Poster Presentation Advances in Neuroblastoma Research Congress 2016

Curcumin mediated apoptosis in human neuroblastoma cells via ROS and inhibition of sphingomyelin synthase and glycosylceramide synthase (#252)

Mehrdad Rahmaniyan 1 , Li Li 1 , Amr Qudeimat 2 , Julio Garcia 1 , Jacqueline M Kraveka 1
  1. Medical University of South Carolina, Charleston, SC, United States
  2. Saint Jude Children's Research Hospital, Memphis, TN, United States

Background:

Curcumin induces apoptosis and inhibits proliferation, angiogenesis, and metastasis. The mechanism of cytotoxicity in neuroblastoma is unclear.

Objectives:

In this study we investigated the effects of curcumin on SMS-KCNR and CHLA-20 cells.

Methods:

SMS-KCNR and CHLA-20 cells were treated with increasing concentrations of curcumin. Cell viability was determined by Alamar Blue assays. Real-time PCR and western blotting of apoptotic pathways was performed. Measurement of endogenous sphingolipids was performed by LC/MS. Sphingolipid pathway enzyme activities were also determined.

Results: Curcumin was cytotoxic at 10 and 20 uM concentrations. PARP cleavage was noted at 24 hours, but cleavage of caspases 3, 8 and 9 was not observed. Treatment with the pancaspase inhibitor z-VAD did not reverse the cytotoxicity in curcumin treated cells, confirming that curcumin induced cell death was caspase-independent. Since perturbation in complex sphingolipids is associated with apoptosis, LC/MS measurement of endogenous sphingolipids was performed and showed increases in both dihydroceramides and ceramides. Dihydroceramide desaturase (DEGS-1) enzyme activity was inhibited.
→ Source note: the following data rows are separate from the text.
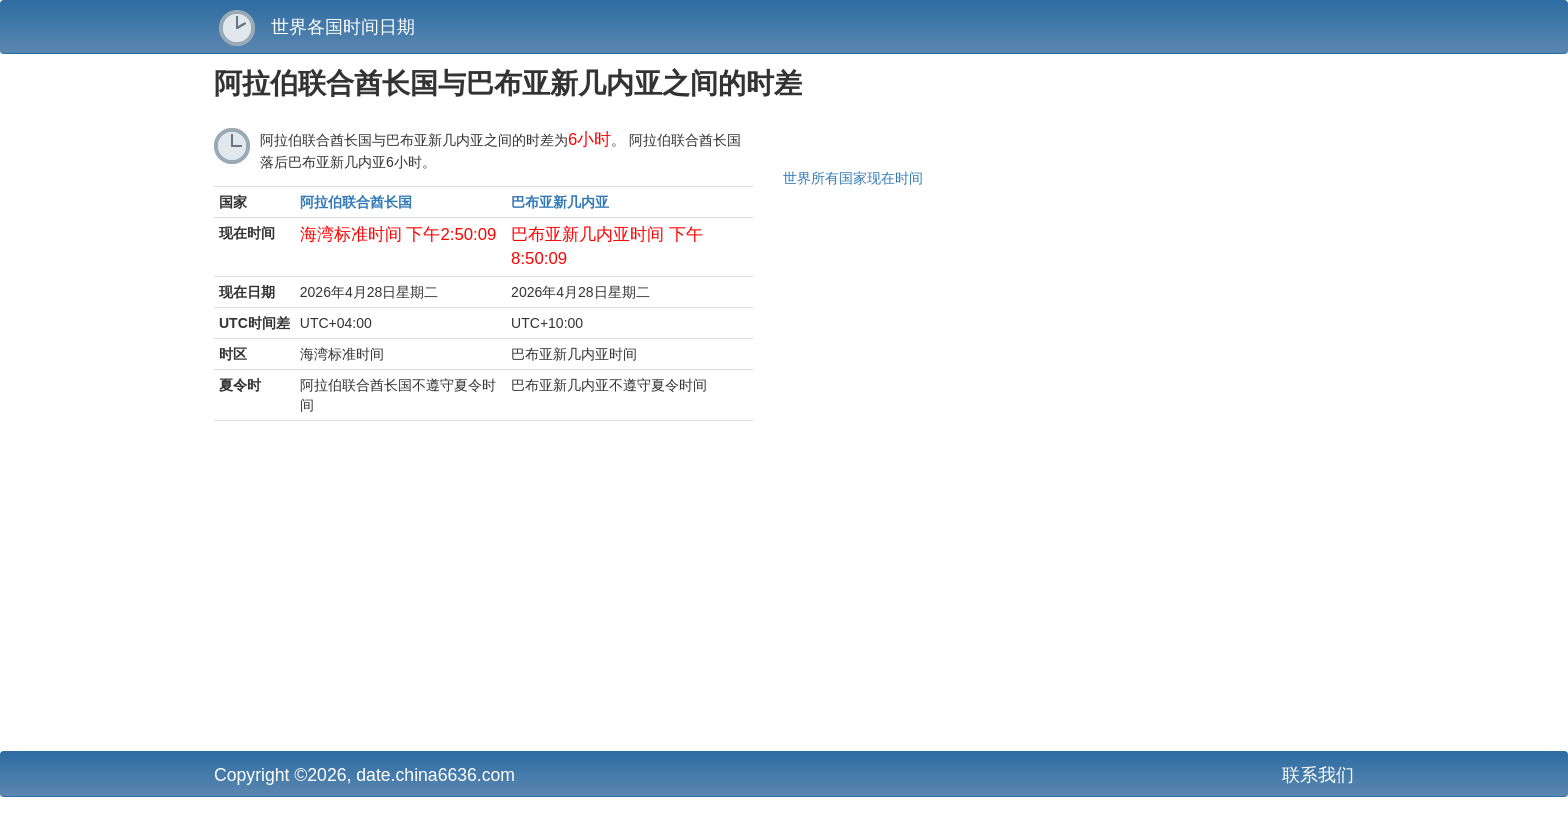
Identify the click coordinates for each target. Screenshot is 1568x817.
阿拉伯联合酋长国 (356, 202)
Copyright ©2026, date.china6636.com (364, 775)
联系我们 (1318, 775)
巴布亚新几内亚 (560, 202)
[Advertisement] (589, 591)
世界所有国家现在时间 (853, 178)
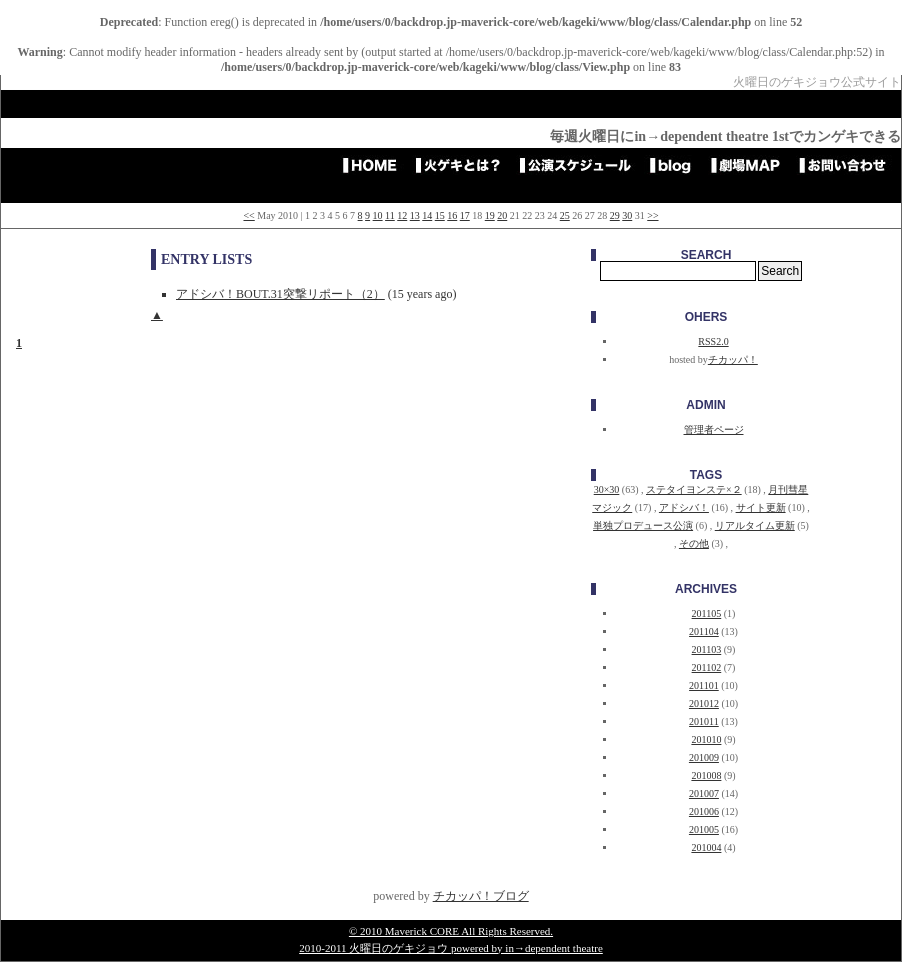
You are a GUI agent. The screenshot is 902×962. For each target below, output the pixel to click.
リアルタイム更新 (755, 525)
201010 (706, 739)
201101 (704, 685)
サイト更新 (761, 507)
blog (677, 165)
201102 (707, 667)
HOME (376, 165)
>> (652, 215)
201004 (706, 847)
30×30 (607, 489)
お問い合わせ (848, 165)
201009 (704, 757)
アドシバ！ (684, 507)
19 (490, 215)
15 (440, 215)
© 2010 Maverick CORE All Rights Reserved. (451, 931)
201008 (706, 775)
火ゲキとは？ (465, 165)
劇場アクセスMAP (752, 165)
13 (415, 215)
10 (378, 215)
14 (427, 215)
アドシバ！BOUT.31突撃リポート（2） (280, 294)
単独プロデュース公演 (643, 525)
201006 (704, 811)
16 (452, 215)
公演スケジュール (582, 165)
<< (248, 215)
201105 (707, 613)
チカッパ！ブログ (481, 896)
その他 (694, 543)
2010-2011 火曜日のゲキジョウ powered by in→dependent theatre (451, 948)
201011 (704, 721)
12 (402, 215)
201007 (704, 793)
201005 (704, 829)
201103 (707, 649)
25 (565, 215)
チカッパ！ (733, 359)
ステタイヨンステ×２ (694, 489)
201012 (704, 703)
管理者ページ (714, 429)
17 (465, 215)
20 (502, 215)
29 (615, 215)
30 (627, 215)
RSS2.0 (713, 341)
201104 (704, 631)
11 (390, 215)
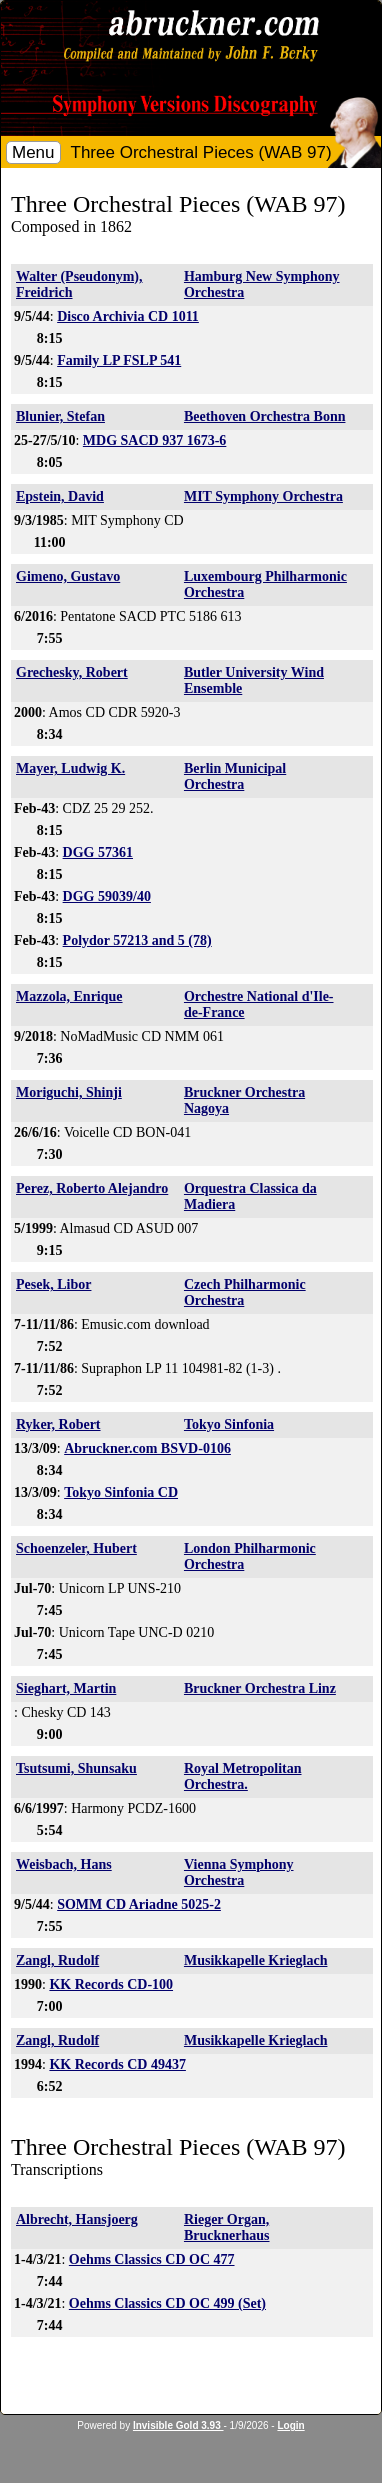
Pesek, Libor (53, 1284)
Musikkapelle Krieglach (256, 1960)
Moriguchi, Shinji (69, 1092)
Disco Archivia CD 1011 (128, 316)
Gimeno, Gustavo (68, 576)
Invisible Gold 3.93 (178, 2425)
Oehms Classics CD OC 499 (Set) (167, 2303)
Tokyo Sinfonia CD (121, 1492)
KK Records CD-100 (111, 1984)
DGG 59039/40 (107, 896)
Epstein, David (60, 496)
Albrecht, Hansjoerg (77, 2219)
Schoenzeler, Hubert (76, 1548)
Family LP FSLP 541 (119, 360)
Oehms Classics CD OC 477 (152, 2259)
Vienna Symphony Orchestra (239, 1872)
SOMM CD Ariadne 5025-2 (139, 1904)
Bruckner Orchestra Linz (260, 1688)
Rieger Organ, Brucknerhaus (227, 2227)
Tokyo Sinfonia (229, 1424)
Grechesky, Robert (72, 672)
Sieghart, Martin (66, 1688)
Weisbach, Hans (64, 1864)
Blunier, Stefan (60, 416)
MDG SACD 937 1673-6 (155, 440)
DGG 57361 (98, 852)
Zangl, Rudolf (57, 1960)
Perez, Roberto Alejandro (92, 1188)
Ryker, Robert (58, 1424)
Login (290, 2425)
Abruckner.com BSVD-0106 (147, 1448)
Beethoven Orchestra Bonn (265, 416)
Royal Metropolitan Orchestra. (243, 1776)
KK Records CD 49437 (117, 2064)
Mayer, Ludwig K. (70, 768)
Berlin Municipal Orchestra (235, 776)
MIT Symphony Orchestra (263, 496)
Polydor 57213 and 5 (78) (137, 940)
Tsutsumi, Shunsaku (76, 1768)
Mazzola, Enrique (69, 996)
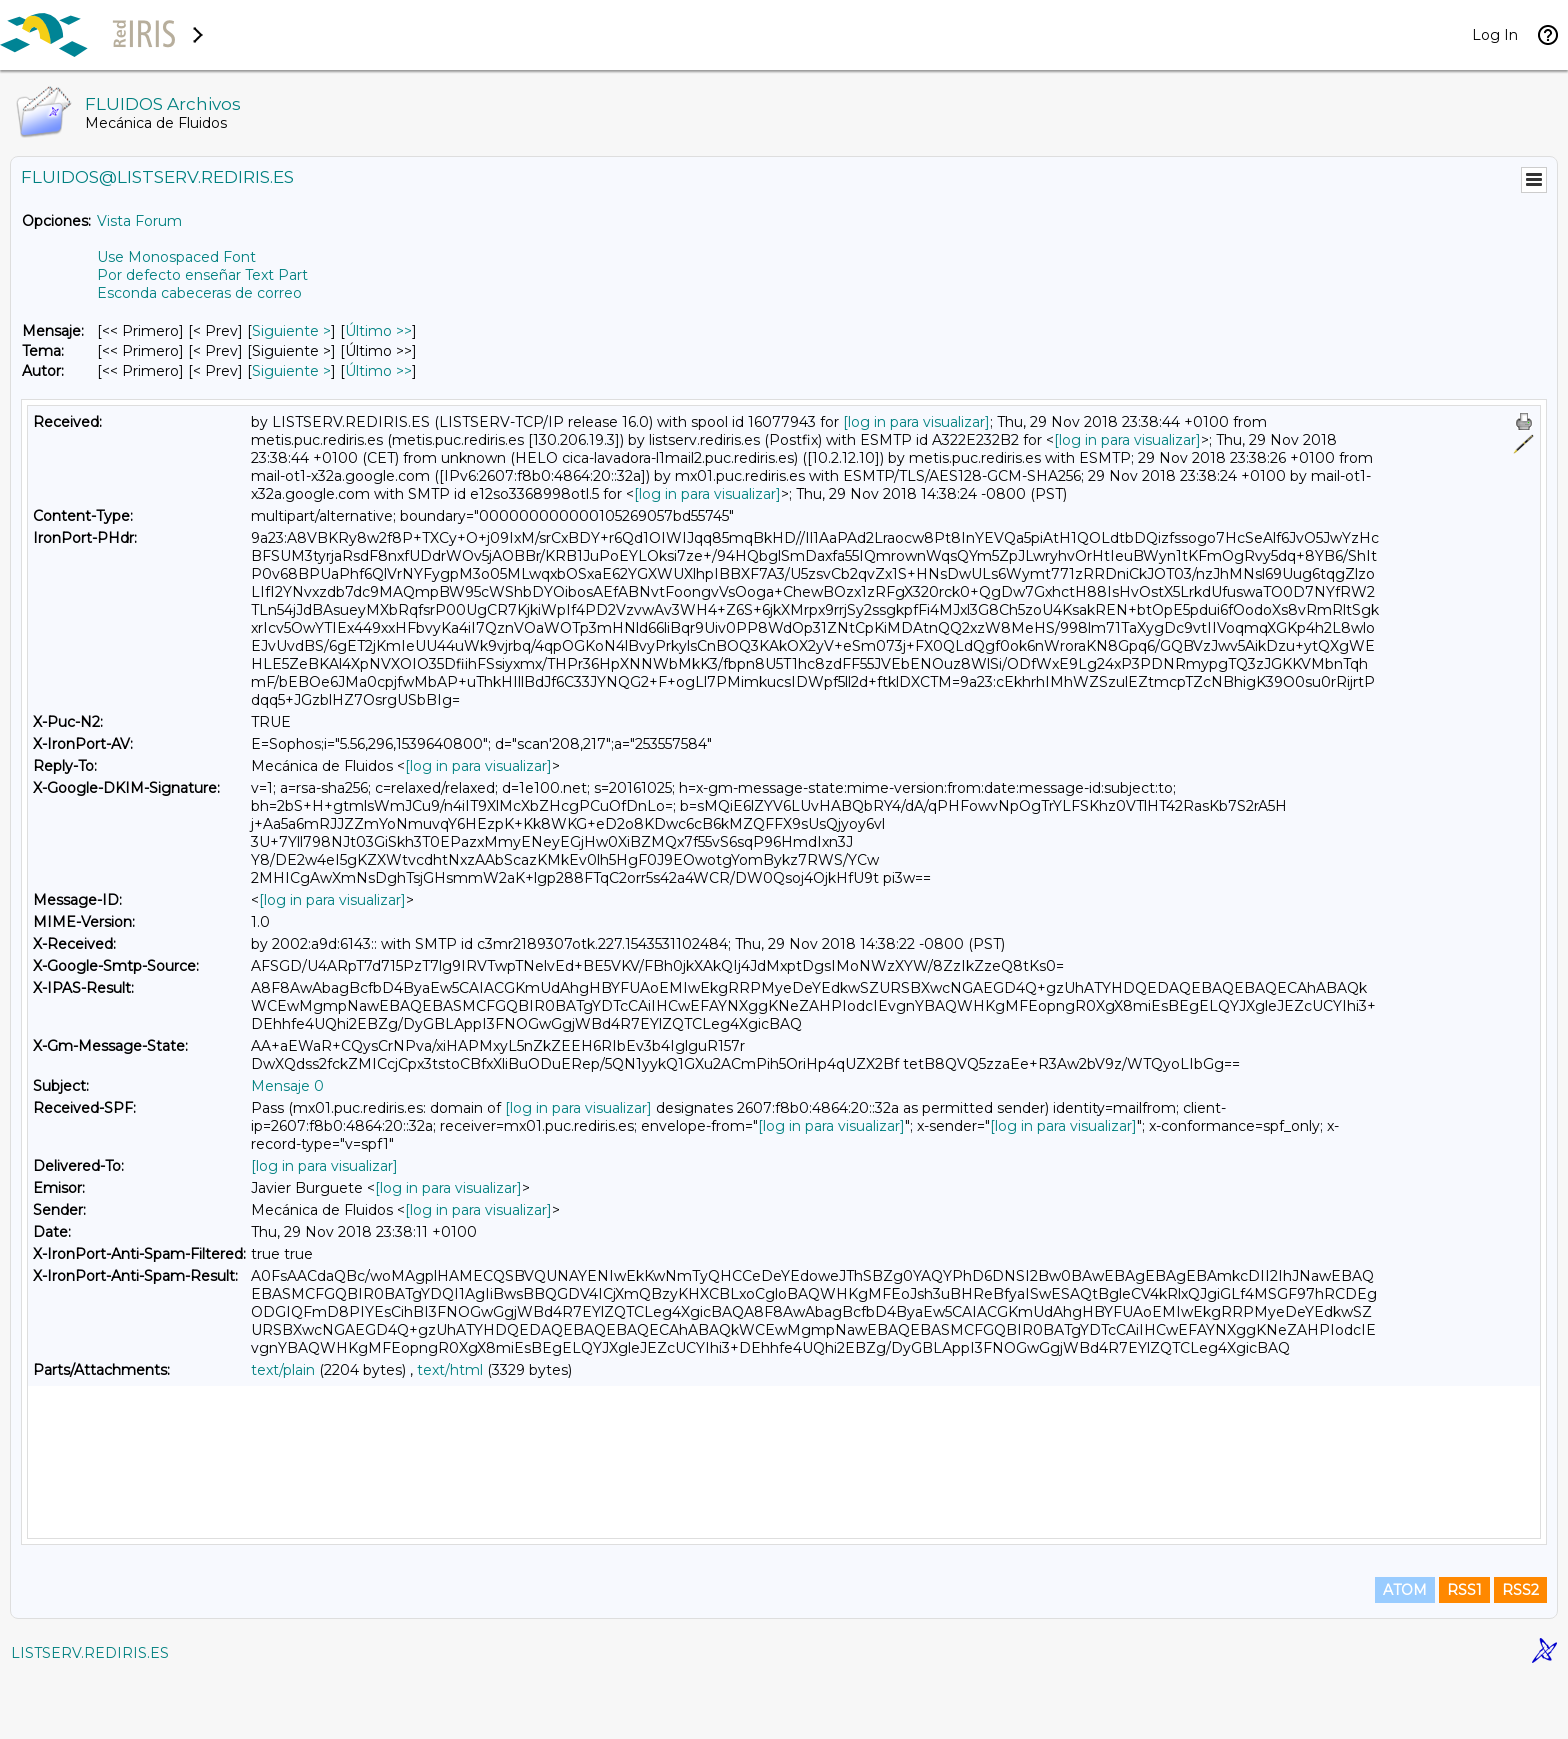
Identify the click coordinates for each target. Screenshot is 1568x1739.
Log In (1495, 35)
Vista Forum (139, 221)
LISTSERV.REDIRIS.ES (90, 1714)
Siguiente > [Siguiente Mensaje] (291, 331)
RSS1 (1464, 1651)
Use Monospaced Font (176, 257)
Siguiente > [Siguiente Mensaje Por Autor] (291, 371)
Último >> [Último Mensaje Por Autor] (378, 371)
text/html (450, 1370)
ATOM (1405, 1651)
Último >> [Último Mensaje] (378, 331)
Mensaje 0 (287, 1086)
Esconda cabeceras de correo (199, 293)
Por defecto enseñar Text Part (202, 275)
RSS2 (1520, 1651)
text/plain (283, 1370)
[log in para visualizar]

DEGS-1 activity was inhibited in-situ in a dose dependent manner. There was no change in the mRNA or protein levels of DEGS-1, supporting that curcumin inhibited this enzyme indirectly. Next, the mechanism of ceramide generation was investigated by measuring the activity of sphingomyelin synthase (SMS) glycosylceramide synthase (GCS), acid ceramidase, neutral ceramidase, acid sphingomyelinase and neutral sphingomyelinase (SMase). At 6hrs, curcumin downregulated SMS activity by 30% and 54% GCS activity by 40% and 42% at concentrations of 10 and 20uM respectively. Curcumin has been demonstrated to induce ROS generation. Pre-treatment with the antioxidants N-acetylcysteine or glutathione abrogated curcumin mediated apoptosis and sphingolipid generation. Furthermore, curcumin mediated SMS and GCS inhibition was blocked by these antioxidants.

Conclusions:

ROS plays a key role in sphingolopid and curcumin induced-cytotoxicity in neuroblastoma cells. Modulation of sphingolipid signaling pathways may provide a more effective and novel approach for the treatment of pediatric solid tumors. Curcumin is a potential novel therapy for neuroblastoma.